Having overruled both appellant Hively’s assignments of error, the judgment of the trial court is affirmed.
It is ordered that the JUDGMENT IS AFFIRMED. Appellant shall pay the costs herein taxed.
The Court finds there were reasonable grounds for this appeal.
It is ordered that a special mandate issue out of this Court directing the Gallia County Common Pleas Court to carry this judgment into execution.
IF A STAY OF EXECUTION OF SENTENCE AND RELEASE UPON BAIL HAS BEEN PREVIOUSLY GRANTED BY THE TRIAL COURT OR THIS COURT, it is temporarily continued for a period not to exceed sixty days upon the bail previously posted. The purpose of a continued stay is to allow Appellant to file with the Supreme Court of Ohio an application for a stay during the pendency of the proceedings in that court. If a stay is continued by this entry, it will terminate at the earliest of the expiration of the sixty day period, or the failure of the Appellant to file a notice of appeal with the Supreme Court of Ohio in the forty-five day appeal period pursuant to Rule II, Sec. 2 of the Rules of Practice of the Supreme Court of Ohio. Additionally, if the Supreme Court of Ohio dismisses the appeal prior to the expiration of sixty days, the stay will terminate as of the date of such dismissal.

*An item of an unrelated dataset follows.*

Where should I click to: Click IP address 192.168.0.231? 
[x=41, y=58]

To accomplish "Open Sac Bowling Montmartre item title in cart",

A certified copy of this entry shall constitute the mandate pursuant to Rule 27 of the Rules of Appellate Procedure.
Abele, J.: Concurs in Judgment and Opinion.
Harsha, J.: Dissents with Dissenting Opinion.
For the Court
NOTICE TO COUNSEL
Pursuant to Local Rule No. 14, this document constitutes a final judgment entry and the time period for further appeal commences from the date of filing with the clerk.
DISSENT BY: Harsha
I conclude the jury lost its way when it found the state had proved the element of prior calculation and design beyond a reasonable doubt. The record reveals that a “plan” to murder Addis did not develop until the confrontation escalated. Although Hively may have been willing to kill Addis prior to shooting him, there is little concrete evidence that Hively had already decided to murder one of the three men when he stopped at the church. Rather, the confrontation was a chance occurrence, not at a location Hively chose. It occurred during broad daylight, in front of two witnesses, who Hively supposedly believed were involved in the theft that sparked the incident, yet they remained unharmed. Hively knew one of the witnesses had a cell phone and thought he was taking pictures. And the decedent and one of the eyewitnesses were aggressively confronting Hively.
Based upon this evidence I conclude the jury lost its way and created a manifest miscarriage of justice when it failed to find Hively not guilty of aggravated murder, but guilty of murder.